Scaling Connections with BlockingCollection()

Question

I have a server which communicates with 50 or more devices over TCP LAN. There is a Task.Run for each socket reading message loop.

I buffer each message reach into a blocking queue, where each blocking queue has a Task.Run using a BlockingCollection.Take().

So something like (semi-pseudocode):

Socket Reading Task

Task.Run(() =>
{
    while (notCancelled)
    {
        element = ReadXml();
        switch (element)
        {
            case messageheader:
                MessageBlockingQueue.Add(deserialze<messageType>());
            ...
        }
    }
});

Message Buffer Task

Task.Run(() =>
{
    while (notCancelled)
    {
        Process(MessageQueue.Take());
    }
});

So that would make 50+ reading tasks and 50+ tasks blocking on their own buffers.
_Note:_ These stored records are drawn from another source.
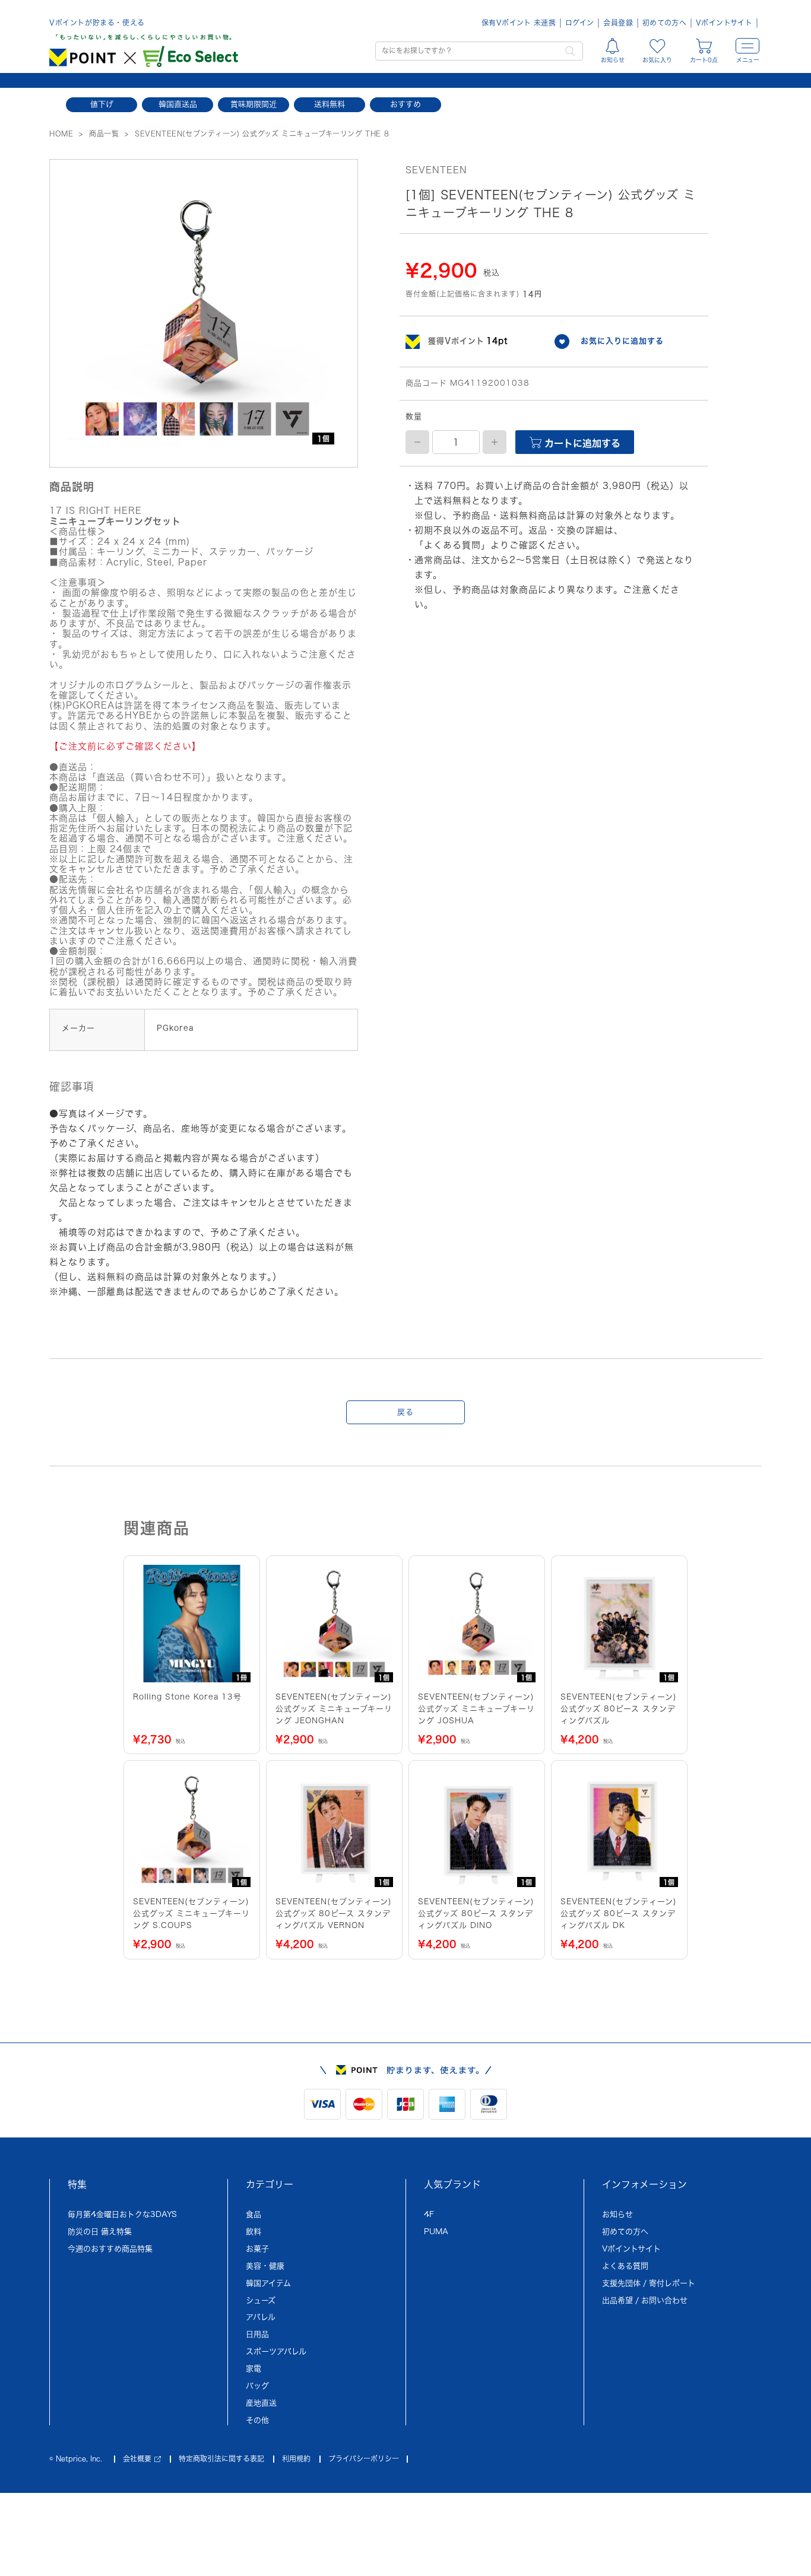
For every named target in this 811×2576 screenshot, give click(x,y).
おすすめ (405, 104)
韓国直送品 (178, 104)
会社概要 (137, 2458)
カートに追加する (580, 443)
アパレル (260, 2317)
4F (429, 2214)
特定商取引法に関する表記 (221, 2458)
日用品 (257, 2334)
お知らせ (617, 2214)
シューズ (260, 2300)
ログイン (579, 22)
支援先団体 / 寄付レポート (648, 2283)
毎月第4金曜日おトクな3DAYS (122, 2214)
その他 (257, 2420)
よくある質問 (625, 2266)
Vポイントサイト (724, 22)
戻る (405, 1412)
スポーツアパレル (276, 2351)
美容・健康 (265, 2266)
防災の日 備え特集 (100, 2231)
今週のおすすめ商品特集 (110, 2249)
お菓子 (257, 2249)
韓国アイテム (268, 2283)
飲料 (253, 2231)
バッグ (257, 2386)
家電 (253, 2368)
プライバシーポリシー (363, 2458)
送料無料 (329, 104)
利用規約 (296, 2458)
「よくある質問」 (452, 545)
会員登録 (617, 22)
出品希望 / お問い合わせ (645, 2300)
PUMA (436, 2231)
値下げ (101, 104)
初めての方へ (664, 22)
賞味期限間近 (253, 104)
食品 (253, 2214)
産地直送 (261, 2403)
I did it this way to avoid blocking the reading loop and allow the program to distribute processing time on messages more fairly, or so I believe.
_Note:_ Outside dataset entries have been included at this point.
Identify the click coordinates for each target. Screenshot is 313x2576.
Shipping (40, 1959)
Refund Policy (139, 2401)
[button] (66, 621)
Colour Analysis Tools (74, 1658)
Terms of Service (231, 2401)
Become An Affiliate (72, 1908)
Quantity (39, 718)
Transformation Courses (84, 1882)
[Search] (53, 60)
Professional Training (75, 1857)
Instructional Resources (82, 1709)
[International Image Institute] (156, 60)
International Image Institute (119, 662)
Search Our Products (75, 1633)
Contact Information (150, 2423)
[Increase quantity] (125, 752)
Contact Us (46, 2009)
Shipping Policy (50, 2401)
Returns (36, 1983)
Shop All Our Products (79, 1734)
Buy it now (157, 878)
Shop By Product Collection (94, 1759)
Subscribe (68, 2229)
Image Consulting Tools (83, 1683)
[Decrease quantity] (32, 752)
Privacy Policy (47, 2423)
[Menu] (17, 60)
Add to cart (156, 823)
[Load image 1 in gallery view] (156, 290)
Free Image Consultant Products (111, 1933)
Is this an inefficient way to handle it? what would be a better way?

@TheGeneral Database storage, logging and sending out the data to clients, but some data does require extra processing. — FinalFortune, Nov 20 '18 at 16:06

Marc Gravell · Accepted Answer · 2018-11-20T11:03:41.423

You may be interested in the "channels" work, in particular: System.Threading.Channels. The aim of this is to provider asynchronous producer/consumer queues, covering both single and multiple producer and consumer scenarios, upper limits, etc. By using an asynchronous API, you aren't tying up lots of threads just waiting for something to do.
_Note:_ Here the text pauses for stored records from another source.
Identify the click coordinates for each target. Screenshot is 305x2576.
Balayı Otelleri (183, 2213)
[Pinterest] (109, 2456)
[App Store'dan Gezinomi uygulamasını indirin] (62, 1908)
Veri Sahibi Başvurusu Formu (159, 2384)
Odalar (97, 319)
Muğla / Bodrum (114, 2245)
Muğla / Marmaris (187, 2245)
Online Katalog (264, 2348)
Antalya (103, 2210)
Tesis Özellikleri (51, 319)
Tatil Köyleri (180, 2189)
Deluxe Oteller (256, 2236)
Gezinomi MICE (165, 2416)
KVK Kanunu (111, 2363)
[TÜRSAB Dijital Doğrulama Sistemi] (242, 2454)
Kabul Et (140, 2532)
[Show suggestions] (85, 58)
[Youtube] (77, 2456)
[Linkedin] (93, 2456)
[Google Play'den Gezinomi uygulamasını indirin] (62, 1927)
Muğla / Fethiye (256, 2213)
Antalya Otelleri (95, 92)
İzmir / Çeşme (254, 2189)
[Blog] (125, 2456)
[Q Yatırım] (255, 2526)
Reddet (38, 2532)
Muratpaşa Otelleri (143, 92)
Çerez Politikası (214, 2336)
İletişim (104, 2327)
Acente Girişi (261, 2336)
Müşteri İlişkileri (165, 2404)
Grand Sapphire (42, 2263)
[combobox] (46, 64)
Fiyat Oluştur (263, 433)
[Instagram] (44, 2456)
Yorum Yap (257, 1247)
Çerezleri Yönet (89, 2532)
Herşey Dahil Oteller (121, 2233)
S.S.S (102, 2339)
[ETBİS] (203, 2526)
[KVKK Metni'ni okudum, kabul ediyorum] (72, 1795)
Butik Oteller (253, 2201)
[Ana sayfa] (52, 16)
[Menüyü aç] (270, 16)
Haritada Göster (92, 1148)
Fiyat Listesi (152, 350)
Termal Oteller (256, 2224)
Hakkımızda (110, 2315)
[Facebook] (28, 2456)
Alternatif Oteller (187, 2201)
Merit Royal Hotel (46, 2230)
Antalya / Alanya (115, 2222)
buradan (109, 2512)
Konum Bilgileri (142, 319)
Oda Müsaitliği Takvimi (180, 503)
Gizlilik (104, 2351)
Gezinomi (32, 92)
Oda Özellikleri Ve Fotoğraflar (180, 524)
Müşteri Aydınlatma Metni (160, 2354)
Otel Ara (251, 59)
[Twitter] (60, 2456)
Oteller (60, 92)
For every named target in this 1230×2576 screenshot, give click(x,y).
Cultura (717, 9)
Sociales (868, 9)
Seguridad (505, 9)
Your read loop would become:

while (notCancelled) {
    var next = await queue.Reader.ReadAsync(optionalCancellationToken);
    Process(next);
}

and the producer:

switch (element)
{
    case messageheader:
        queue.Writer.TryWrite(deserialze<messageType>());
        ...
}

so: minimal changes

Alternatively - or in combination - you could look into things like "pipelines" (https://www.nuget.org/packages/System.IO.Pipelines/) - since you're dealing with TCP data, this would be an ideal fit, and is something I've looked at for the custom web-socket server here on Stack Overflow (which deals with huge numbers of connections). Since the API is async throughout, it does a good job of balancing work - and the pipelines API is engineered with typical TCP scenarios in mind, for example partially consuming incoming data streams as you detect frame boundaries. I've written about this usage a lot, with code examples mostly here. Note that "pipelines" doesn't include a direct TCP layer, but the "kestrel" server includes one, or the third-party library https://www.nuget.org/packages/Pipelines.Sockets.Unofficial/ does (disclosure: I wrote it).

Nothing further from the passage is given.